La
revolución del confort
De todas las revoluciones que ha vivido
la Historia de la Humanidad, probablemente ninguna ha sido tan intensa y
radical como la que tuvo lugar en el Neolítico y nos convirtió en seres
sedentarios. El abandono del nomadismo, aunque se produjera de forma más o
menos gradual, tuvo unas consecuencias tan trascendentales que podría
considerarse el hecho que mejor explica nuestra actual forma de vida. El hombre
sedentario pudo dedicarse a la ganadería y domesticar muchas especies animales,
comenzando por el lobo que se convirtió en nuestro mejor amigo, el perro; pasó
a cultivar la tierra asegurándose el sustento y adaptando su alimentación para
hacerse omnívoro; dejó de lado la promiscuidad sexual y creó la pareja y la
familia (cabe pensar, por cierto, que la monogamia y el matrimonio, si bien no
son intrínsecos a la condición humana porque durante cientos de miles de años
vivimos de otra manera, tampoco son un invento judeocristiano para
fastidiarnos, sino más probablemente una forma de convivencia más propia de un
ser que acaba de crear la civilización… y que empieza a saber lo que es el amor
por encima del mero instinto sexual).
Desde luego, este cambio conllevó la
renuncia a otra forma de vida que quedaba atrás, y que no dejaba de tener sus
ventajas, especialmente una vida bastante más libre.
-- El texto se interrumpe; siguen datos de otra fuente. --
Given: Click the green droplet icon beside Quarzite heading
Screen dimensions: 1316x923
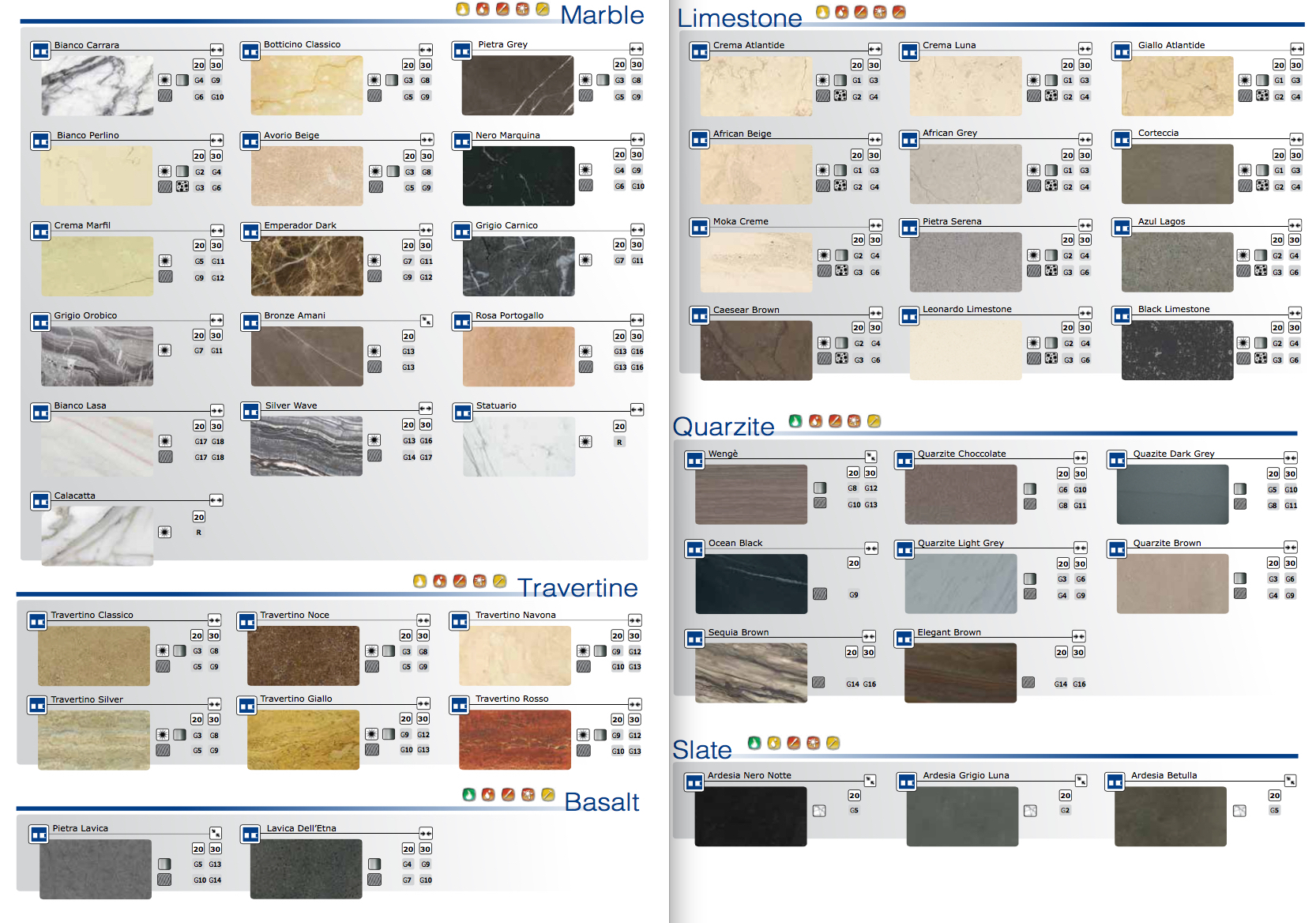Looking at the screenshot, I should pos(795,421).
Pero esa vida era también
muy expuesta, y lo que ganó el hombre con dejar de ser nómada fue ante todo
seguridad. Un lugar estable para vivir significó, en suma, familia, ciudad,
sociedad más organizada que la mera tribu… y todo ello después de todo
implicaba normas y acaso menos libertad. Pero ofrecía muchas más garantías de estabilidad
en todos los terrenos. Puede que al ser humano le gustase encontrar libremente
su pareja y comer todo lo que cazaba, que era lo que podía hacer cuando vivía
como un nómada; pero en uno y otro terreno también era posible que “no hubiera
suerte” y tocase pasar hambre. Con una casa para proteger a la familia, dentro
de una comunidad, y con ganado y productos agrícolas para comer (y luego,
enseguida, para permutar con otros, o vender), todo resultaría más fácil. Es
muy probable que, aun hoy, el ser humano pueda sentir en no pocas ocasiones “la
llamada del instinto”, y por poner ejemplos sutiles, a muchos les gustará más
el jabalí que el cerdo, las aves de caza que el pollo, la carne que la lechuga…
Pero resulta curioso pensar que todo eso se dejó de lado por comodidad y que el
deseo de “confort” provocó la mayor revolución humana.